>>>>
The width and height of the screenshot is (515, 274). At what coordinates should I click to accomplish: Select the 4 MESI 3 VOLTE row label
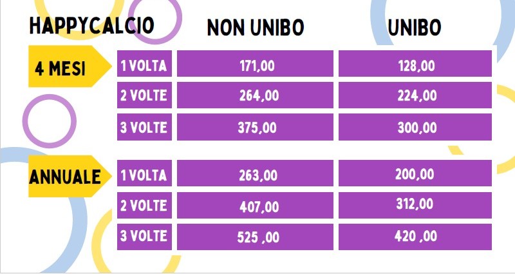coord(144,127)
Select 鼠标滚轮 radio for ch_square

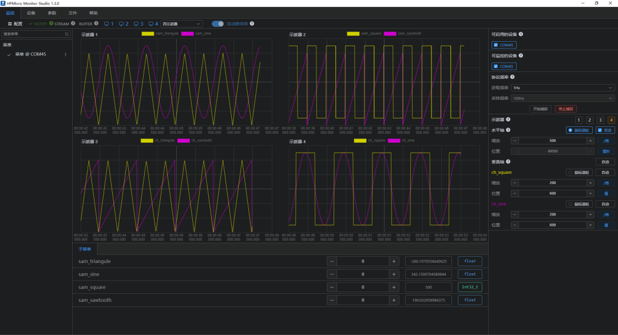point(570,172)
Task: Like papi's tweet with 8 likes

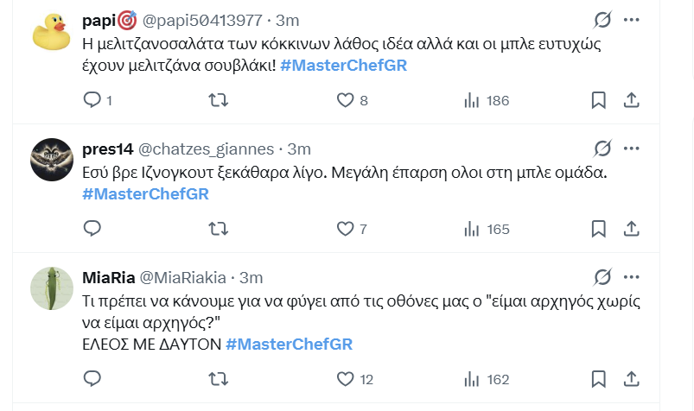Action: click(x=346, y=100)
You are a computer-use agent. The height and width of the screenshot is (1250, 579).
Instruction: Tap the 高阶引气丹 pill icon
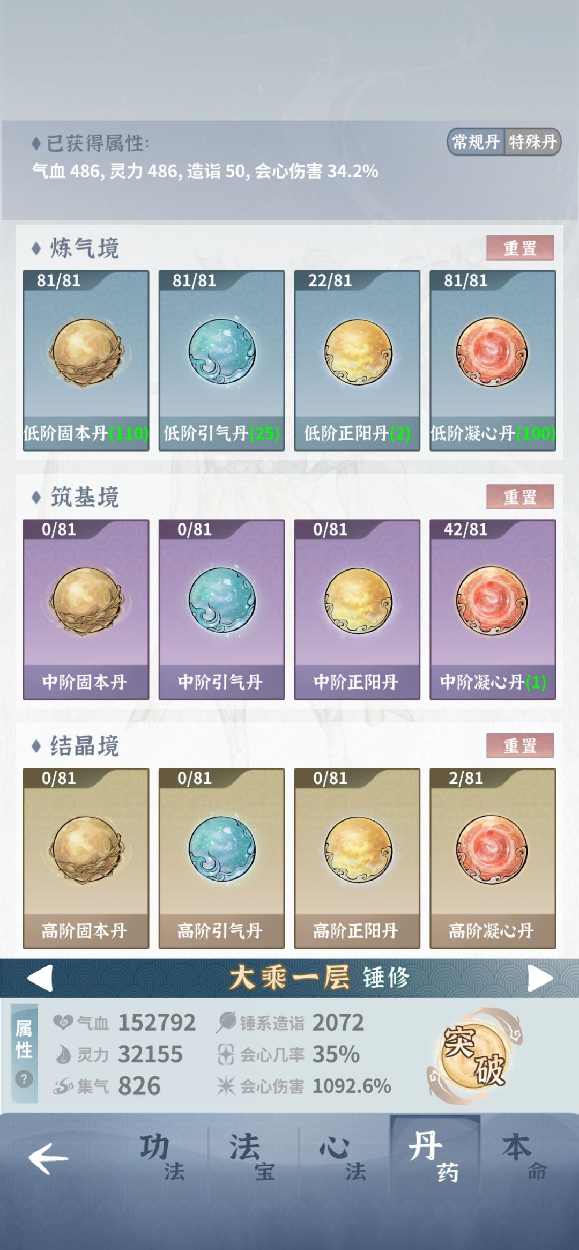(221, 849)
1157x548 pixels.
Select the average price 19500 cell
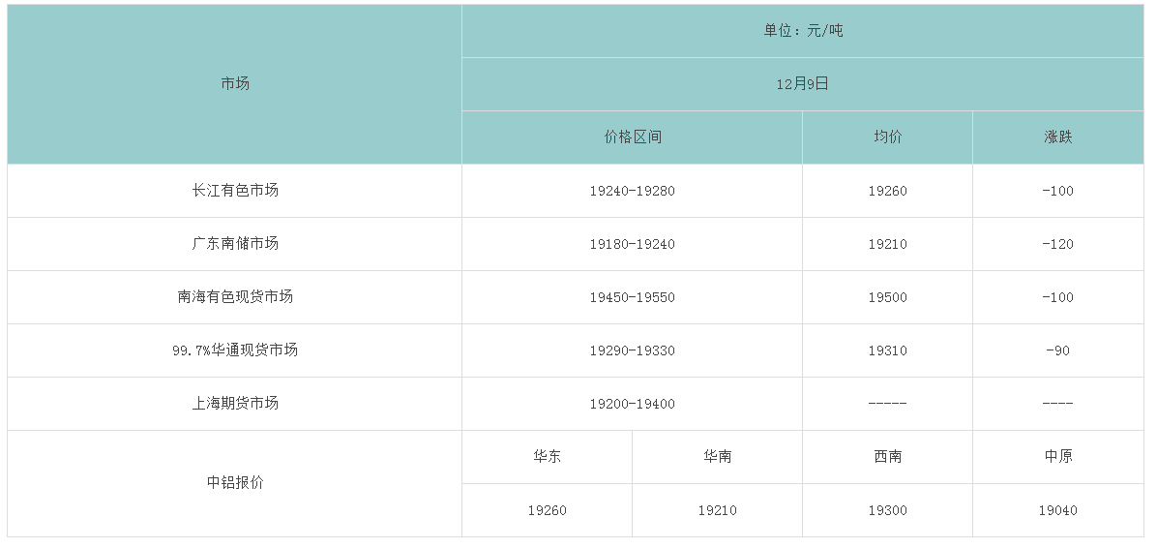[x=887, y=297]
<<<<
**TASK INSTRUCTIONS**
In your reply, every line of the material should appear exactly as written, and no picture should.

**TASK RESULT**
The width and height of the screenshot is (515, 274). At what coordinates should I click to accomplish: Select the 4 MESI 3 VOLTE row label
coord(144,127)
Select 鼠标滚轮 radio for ch_square

point(570,172)
Task: Like papi's tweet with 8 likes

Action: click(x=346, y=100)
You are a computer-use agent. The height and width of the screenshot is (1250, 579).
Instruction: Tap the 高阶引气丹 pill icon
(221, 849)
1157x548 pixels.
Select the average price 19500 cell
[x=887, y=297]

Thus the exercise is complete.